The choice of test cases for evaluating the performance and viability of the reimplemented Ataccama Expression Language in Python is designed to reflect a range of real-world scenarios that data engineers commonly encounter. These test cases are selected to cover a spectrum of complexity, from relatively simple checks to more involved, multi-condition validations that interact with external data sources and complex logic. This selection ensures that the testing not only assesses basic functionality but also gauges the performance under more demanding processing conditions. 

There are two test cases selected for the performance evaluation representing different levels of complexity in data quality rule validation. This scope allows for a comprehensive assessment of the Python implementation's performance across a range of scenarios, from basic data validation to more intricate customer data checks. The test cases are designed to simulate common data quality tasks that data engineers might encounter in their daily work, providing a realistic basis for evaluating the Python implementation's efficiency and effectiveness in handling these tasks.

Both of the test cases include enumerating the failed records, which is a common requirement in \glsxtrshort{dqm} tasks. This feature is essential for identifying and addressing data quality issues efficiently, making it a key aspect of the performance evaluation.

\subsection{Test Case 1: Simple Continent Validation}

\paragraph{Description} This test involves evaluating a relatively straightforward expression that checks if the value of a 'continent' field does not belong to a predefined list of continent names. 

\paragraph{Relevance} This test case is chosen for its simplicity and its commonality in data validation tasks. It represents typical scenarios where fields within datasets are validated against a fixed set of allowable values.  Only a single condition is used wherein lies the simplicity of the case. Testing this case helps verify the Python implementation’s ability to handle basic inclusion checks efficiently, a frequent requirement in data cleaning and standardization processes. It also serves as a check for the system’s ability to process simple expressions quickly and accurately, possibly revealing any performance overhead and bottlenecks in the compilation process itself.

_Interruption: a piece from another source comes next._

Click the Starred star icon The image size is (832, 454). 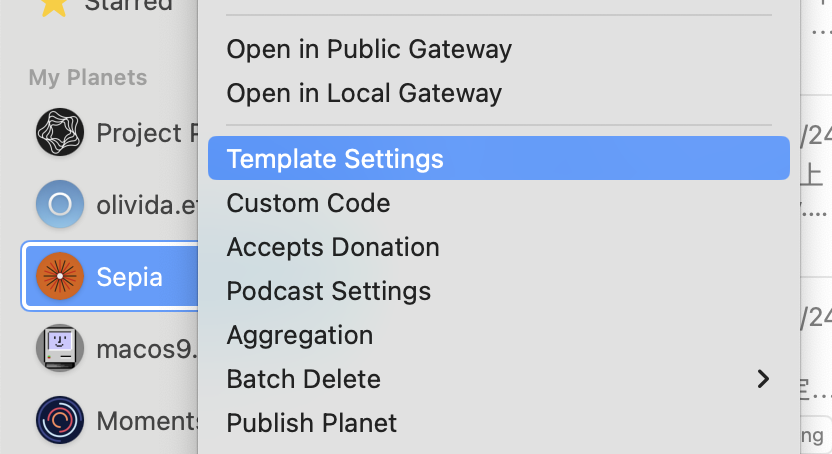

\subsubsection{Expressions Implementation}

\begin{verbatim}
( NOT ( lower(continent) in \{ "asia", "africa", "europe", 
"north america", "south america", "oceania", "antarctica" \} ) )
\end{verbatim}

\subsubsection{Great Expectations Implementation}

\begin{verbatim}
{
  "data_asset_type": "Dataset",
  "expectation_suite_name": "default",
  "expectations": [
    \{
      "expectation_type": "expect_column_values_to_be_in_set",
      "kwargs": \{
        "column": "continent_lower",
        "mostly": 1,
        "value_set": [
          "asia",
          "africa",
          "europe",
          "north america",
          "south america",
          "oceania",
          "antarctica"
        ]
      \},
      "meta": \{\}
    \}
  ],
  "ge_cloud_id": null,
  "meta": \{
    "great_expectations_version": "0.18.12"
  \}
\}
\end{verbatim}

\subsubsection{Soda Core Implementation}

\begin{verbatim}
checks for continents:
    - invalid_count(continent_lower) = 0:
          valid values: ["asia", "africa", "europe", 
                         "north america", "south america", 
                         "oceania", "antarctica"]
\end{verbatim}


\subsection{Test Case 2: Complex Customer Validation}

\paragraph{Description} This more complex test case. The complexity lies in applying multiple conditions to validate customer data, involving null checks, file lookups, regular expression pattern matching.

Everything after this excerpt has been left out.